● **Aim of the exercise**:
The answer should be each line of the records that contains the word "icon"; please copy them all.

● **Supplied data**:
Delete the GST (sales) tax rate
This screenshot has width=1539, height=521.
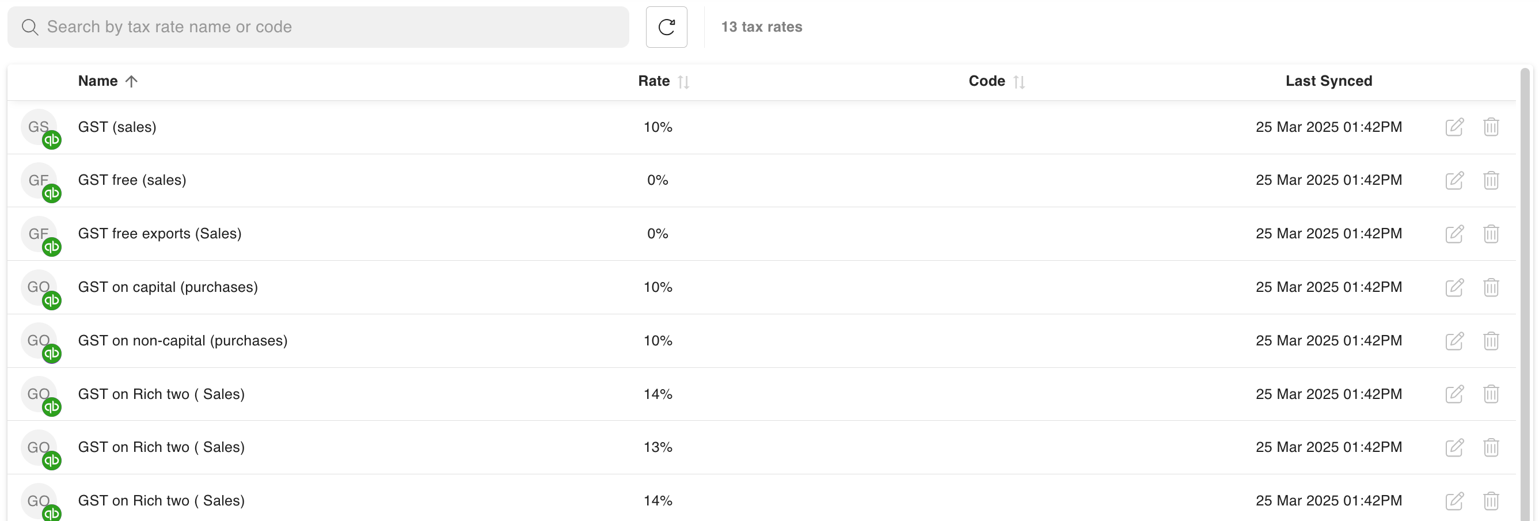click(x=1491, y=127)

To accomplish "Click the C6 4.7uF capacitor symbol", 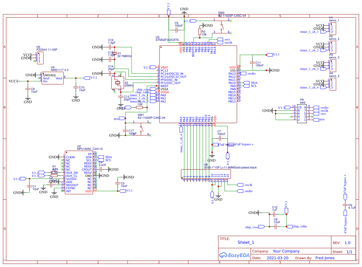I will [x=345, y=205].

...

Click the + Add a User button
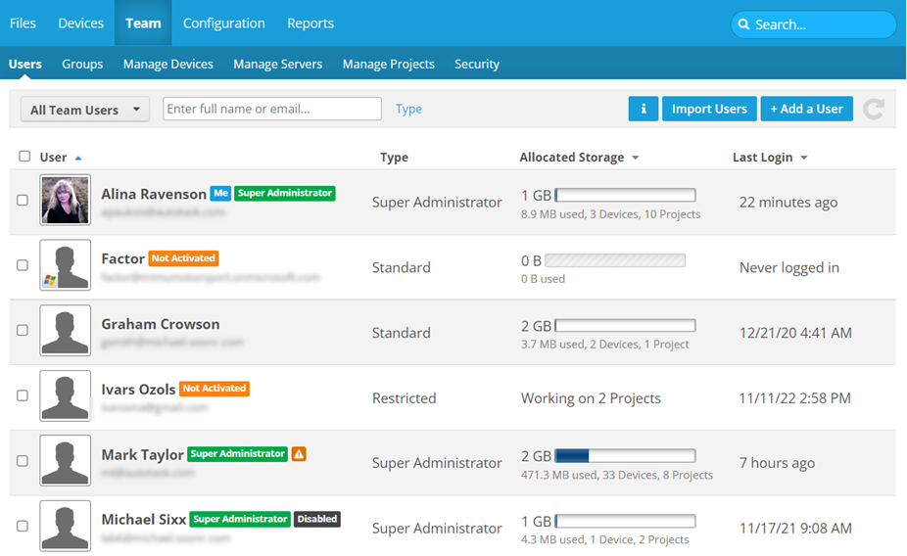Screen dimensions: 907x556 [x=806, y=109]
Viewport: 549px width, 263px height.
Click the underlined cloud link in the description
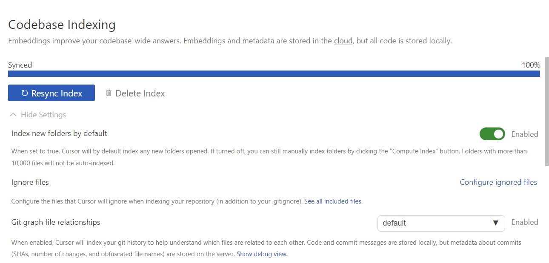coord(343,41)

...

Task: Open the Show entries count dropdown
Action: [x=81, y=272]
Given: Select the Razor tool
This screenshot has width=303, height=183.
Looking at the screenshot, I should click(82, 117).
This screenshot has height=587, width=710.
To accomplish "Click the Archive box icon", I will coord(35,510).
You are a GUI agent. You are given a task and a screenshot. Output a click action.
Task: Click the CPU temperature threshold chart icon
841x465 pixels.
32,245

● **Solution for this problem**:
To accomplish "Click the Archive box icon", I will coord(35,510).
Task: Click the CPU temperature threshold chart icon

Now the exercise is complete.